Ésta es la razón por la que el Ensayo, como género o forma de argumentar, ha irrumpido en todas las esferas de conocimiento y, a su vez, relativizado la frontera discursiva, levantada por la Filosofía, entre Ciencia y Poesía/Literatura. Se trata de una actitud epistémica, de un modelo discursivo y de una forma de “pensar” el objeto que renuncia a las aspiraciones cognoscitivas del positivismo naturalista; a decir verdad, renuncia a cualquier aspiración cognoscitiva. El ensayista no puede presentar el objeto sobre el que abre la cuestión de forma absoluta, sino parcialmente: nos ofrece una “impresión” del mismo; el ensayista no puede dar por terminado su discurso de manera concluyente o resolviendo, en su totalidad, la cuestión; el ensayista, a sabiendas de que el principio de no contradicción sobre el que se fundamenta cualquier sistema de pensamiento o delimitación de un objeto de estudio no es más que un requerimiento histórico y no una propiedad del objeto concreto sino una cualidad atribuida al objeto idealizado, puede caer en contradicción al abordar nuevamente el tema, del mismo modo que un mismo paisaje impresionista no ofrece el mismo resultado representado a mediodía o a medianoche.
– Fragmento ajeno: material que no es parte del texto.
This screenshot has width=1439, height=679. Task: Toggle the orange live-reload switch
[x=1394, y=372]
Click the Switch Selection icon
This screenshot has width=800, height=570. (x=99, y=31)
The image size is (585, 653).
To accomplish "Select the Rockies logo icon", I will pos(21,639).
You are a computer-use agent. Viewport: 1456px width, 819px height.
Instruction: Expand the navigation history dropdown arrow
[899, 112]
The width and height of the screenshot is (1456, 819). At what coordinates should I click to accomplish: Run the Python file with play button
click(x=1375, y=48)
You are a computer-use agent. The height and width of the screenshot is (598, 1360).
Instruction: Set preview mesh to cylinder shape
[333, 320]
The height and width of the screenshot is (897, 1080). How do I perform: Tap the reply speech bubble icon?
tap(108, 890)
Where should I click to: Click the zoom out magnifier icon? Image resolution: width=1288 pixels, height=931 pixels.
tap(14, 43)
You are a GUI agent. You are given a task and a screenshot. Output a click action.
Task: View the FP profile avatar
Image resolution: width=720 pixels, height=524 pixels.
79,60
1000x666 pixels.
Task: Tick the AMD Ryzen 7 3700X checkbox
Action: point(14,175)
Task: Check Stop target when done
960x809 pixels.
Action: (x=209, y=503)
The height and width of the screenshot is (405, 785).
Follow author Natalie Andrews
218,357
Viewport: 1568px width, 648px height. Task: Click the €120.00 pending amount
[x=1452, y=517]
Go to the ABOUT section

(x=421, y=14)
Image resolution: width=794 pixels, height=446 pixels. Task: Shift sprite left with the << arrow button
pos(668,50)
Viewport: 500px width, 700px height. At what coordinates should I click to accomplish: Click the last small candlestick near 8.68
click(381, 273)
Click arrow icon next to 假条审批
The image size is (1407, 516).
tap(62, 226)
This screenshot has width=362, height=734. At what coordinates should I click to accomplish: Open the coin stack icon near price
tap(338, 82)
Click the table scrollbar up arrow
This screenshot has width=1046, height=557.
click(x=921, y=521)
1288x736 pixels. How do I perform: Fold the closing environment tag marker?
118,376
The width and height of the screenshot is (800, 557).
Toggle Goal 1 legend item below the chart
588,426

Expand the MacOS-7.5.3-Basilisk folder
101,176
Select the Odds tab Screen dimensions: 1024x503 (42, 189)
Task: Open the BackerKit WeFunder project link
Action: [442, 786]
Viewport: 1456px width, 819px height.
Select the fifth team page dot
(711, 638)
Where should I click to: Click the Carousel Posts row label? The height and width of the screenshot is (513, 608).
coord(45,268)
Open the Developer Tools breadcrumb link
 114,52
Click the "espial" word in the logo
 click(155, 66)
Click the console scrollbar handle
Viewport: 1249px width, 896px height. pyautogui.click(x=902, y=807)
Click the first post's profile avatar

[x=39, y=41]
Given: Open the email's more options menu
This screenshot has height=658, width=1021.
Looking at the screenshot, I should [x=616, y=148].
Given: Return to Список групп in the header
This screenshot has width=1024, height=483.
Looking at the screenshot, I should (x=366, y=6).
El ensayista, toma la palabra, y esto es lo más importante, gira en falso para expresar o dar con una imagen compleja (a veces también expresionista) que, más que un tanteo de la realidad, confirma esa inabarcabilidad del objeto, el escándalo ontológico que se cierne, para centrar su atención en la relación del sujeto de conocimiento con el problema en cuestión. Un buen ensayista, además, para no caer en el naturalismo y debilidad positivista de este movimiento pictórico, es consciente del carácter poético con que dicho discurso es compuesto o “cosido”, en palabras de Michel de Montaigne; renuncia a toda pretensión naturalista, a la aprehensión del objeto, y pone su énfasis en la impresión temporal que dicho objeto concatena en sus sentidos, en su comprender los hechos tal y como éstos demandan ser interpretados en un momento concreto, fugaz e irrepetible, cuya sustancia es el azar y el tiempo: la materia de la que todo está hecho.


El ensayismo es un impresionismo y cualquier almuerzo campestre es irrepetible. Como el dominguero que retrata con su Polaroid el instante irrepetible, el pensamiento de nuestros días, si es honesto, si está a la vanguardia, si renuncia al dogma o a la doctrina y es consecuente con la muerte del Arte, del Sujeto de conocimiento, con el fin de la Historia... en definitiva, sólo cabe hablar de “justicia”, en el sentido de adecuación, por lo que se refiere al ámbito del conocimiento en nuestro tiempo cuando el pensamiento, simplemente o ni más ni menos, dominguea.




Quizá, ahora, todos o alguien tengamos más claro cuál fue mi propósito cuando decidí comenzar este blog.



Sacar de paseo, como un buen dominguero, al pensamiento.


Tratar de ofrecer una comprensión de la realidad.


Quizá, mejor o peor, hacer poesía (entendida, ésta, como una forma especial de tomar la palabra).




* (Fotografía) Claude Monet, Boulevard des Capucines, 1874.